Soap and Milk is an interactive experience of data, allowing the observer to perceive social media as an overwhelming and organic figment. Each microscopic droplet represents a tweet that refers to the installation. Once an entity gets spawned – the viewer is invited to physically interact and explore its behaviour, until they vanish into a vivid setting.
Soap and milk is a visual experience to portray information in social media as an organic landscape of fluids. We envisioned droplets spawning on surreal liquid surfaces, melting and interacting with each other till they fade into the depth of their micro cosmos. Tweets referring to a predefined hashtag, seem to become alive as bubbles as they bounce, playfully simplified and yet unpredictable within their behaviour.
To witness the lifespan of this data, we wanted the observer to be able to touch and manipulate its visual representation. The installation is designed as a visual oxymoron, between a larger-than-life experience and the microscopic insight into interacting droplets. By using a giant LED screen to expose the interactions of tiny bubbles, we wanted the viewer to shrink into the fluids – allowing new perspectives and interactions towards complex and detailed procedures.
The visual elements of soap and milk consist of more than forty layers of different rendering effects and GPU based calculations. Techniques such as fluid calculations, compute shaders, raymarching, ambient occlusion, texture effects and post-processing combine to a surreal look and feel of detailed and fragile impressions. No polygons were used for the implementation of the graphics. All visual layers consist of fragment shaders, allowing us an accurate calculation of shapes, shadows and reflections for each pixel. Hence we were able to create the illusion of endless details. The efficiency of the DX11 render pipeline of vvvv, enabled us to quickly investigate, experiment and retry different visual scenarios and concepts.

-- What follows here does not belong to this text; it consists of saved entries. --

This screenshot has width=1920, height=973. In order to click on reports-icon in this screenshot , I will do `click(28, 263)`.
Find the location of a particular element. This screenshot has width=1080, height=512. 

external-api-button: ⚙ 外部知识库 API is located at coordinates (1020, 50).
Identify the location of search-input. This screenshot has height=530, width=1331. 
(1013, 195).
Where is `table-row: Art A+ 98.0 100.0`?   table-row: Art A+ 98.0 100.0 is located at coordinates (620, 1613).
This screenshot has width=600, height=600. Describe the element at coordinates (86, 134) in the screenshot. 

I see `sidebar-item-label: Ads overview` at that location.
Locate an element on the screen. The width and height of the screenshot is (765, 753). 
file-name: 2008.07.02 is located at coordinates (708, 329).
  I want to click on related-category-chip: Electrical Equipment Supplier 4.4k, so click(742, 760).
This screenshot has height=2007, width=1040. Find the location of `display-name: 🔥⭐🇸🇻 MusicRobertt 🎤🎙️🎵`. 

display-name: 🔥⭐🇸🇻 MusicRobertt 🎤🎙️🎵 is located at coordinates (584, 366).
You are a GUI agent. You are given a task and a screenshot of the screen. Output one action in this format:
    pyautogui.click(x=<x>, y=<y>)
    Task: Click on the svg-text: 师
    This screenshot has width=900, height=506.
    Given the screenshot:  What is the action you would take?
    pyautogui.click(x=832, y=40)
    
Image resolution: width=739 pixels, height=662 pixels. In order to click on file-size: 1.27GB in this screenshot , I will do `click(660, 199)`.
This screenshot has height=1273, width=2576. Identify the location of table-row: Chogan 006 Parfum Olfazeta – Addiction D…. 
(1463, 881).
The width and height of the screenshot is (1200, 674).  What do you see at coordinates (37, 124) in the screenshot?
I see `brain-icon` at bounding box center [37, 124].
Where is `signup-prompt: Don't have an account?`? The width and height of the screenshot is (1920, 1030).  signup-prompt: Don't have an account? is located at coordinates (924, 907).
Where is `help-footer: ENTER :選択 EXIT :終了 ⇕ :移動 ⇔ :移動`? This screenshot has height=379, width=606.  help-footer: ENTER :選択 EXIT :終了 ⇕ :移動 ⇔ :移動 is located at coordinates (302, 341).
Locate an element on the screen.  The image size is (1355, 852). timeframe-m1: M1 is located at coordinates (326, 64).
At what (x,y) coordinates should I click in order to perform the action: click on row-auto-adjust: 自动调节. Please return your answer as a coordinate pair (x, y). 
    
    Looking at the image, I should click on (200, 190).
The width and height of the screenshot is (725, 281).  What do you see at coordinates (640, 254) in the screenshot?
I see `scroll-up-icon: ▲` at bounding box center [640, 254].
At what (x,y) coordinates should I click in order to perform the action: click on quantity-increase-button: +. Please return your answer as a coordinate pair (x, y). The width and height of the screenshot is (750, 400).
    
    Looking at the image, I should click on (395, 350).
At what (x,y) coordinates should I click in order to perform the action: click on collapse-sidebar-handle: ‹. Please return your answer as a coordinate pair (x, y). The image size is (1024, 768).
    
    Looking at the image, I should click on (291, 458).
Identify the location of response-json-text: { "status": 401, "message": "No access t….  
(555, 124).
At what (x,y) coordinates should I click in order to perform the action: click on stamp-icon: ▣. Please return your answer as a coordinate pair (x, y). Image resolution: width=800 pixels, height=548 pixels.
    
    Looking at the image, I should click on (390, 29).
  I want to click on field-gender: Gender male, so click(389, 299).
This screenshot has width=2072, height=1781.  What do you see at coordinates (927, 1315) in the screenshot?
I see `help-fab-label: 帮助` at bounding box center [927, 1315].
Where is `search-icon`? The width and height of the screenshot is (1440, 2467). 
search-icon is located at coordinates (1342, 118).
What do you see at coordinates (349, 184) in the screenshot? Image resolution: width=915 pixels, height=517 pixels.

We used an industrial infrared camera by ximea to capture the movements of the users. Our system is able to shoot 2k videos in 170 frames per second, allowing our algorithm to never lose track of a moving body or its motion. In order to process this data, we wrote a custom, gpu based optical flow solution to analyse and compare 2 million pixels in under 5 milliseconds. Within our research we found high framerate and resolution to be more than just a boost of quality. Basic Computer vision for interactive systems is often about visual debugging. The coder perceives a hand or a body within a camera image – and ports his skill of perception to the algorithm. Hence the implementation is limited to the perception of the engineer. In the case of 170 fps, our solution reconstructs more than the human eye is able to see. The resulting data reveals even the tiniest and fastest motion, allowing the user to feel his dynamics immediately.
The whole system runs on one computer, equipped with a strong processor and a Titan X. The camera image is uploaded to GPU, as soon as a new frame is detected. From this point on, all tasks ranging from image analysis to real-time rendering is performed on GPU only – to avoid bottlenecks of data processing and latency. The motion detection is done in Openframeworks and the rendering passes in vvvv. The communication between the applications is realized via Spout.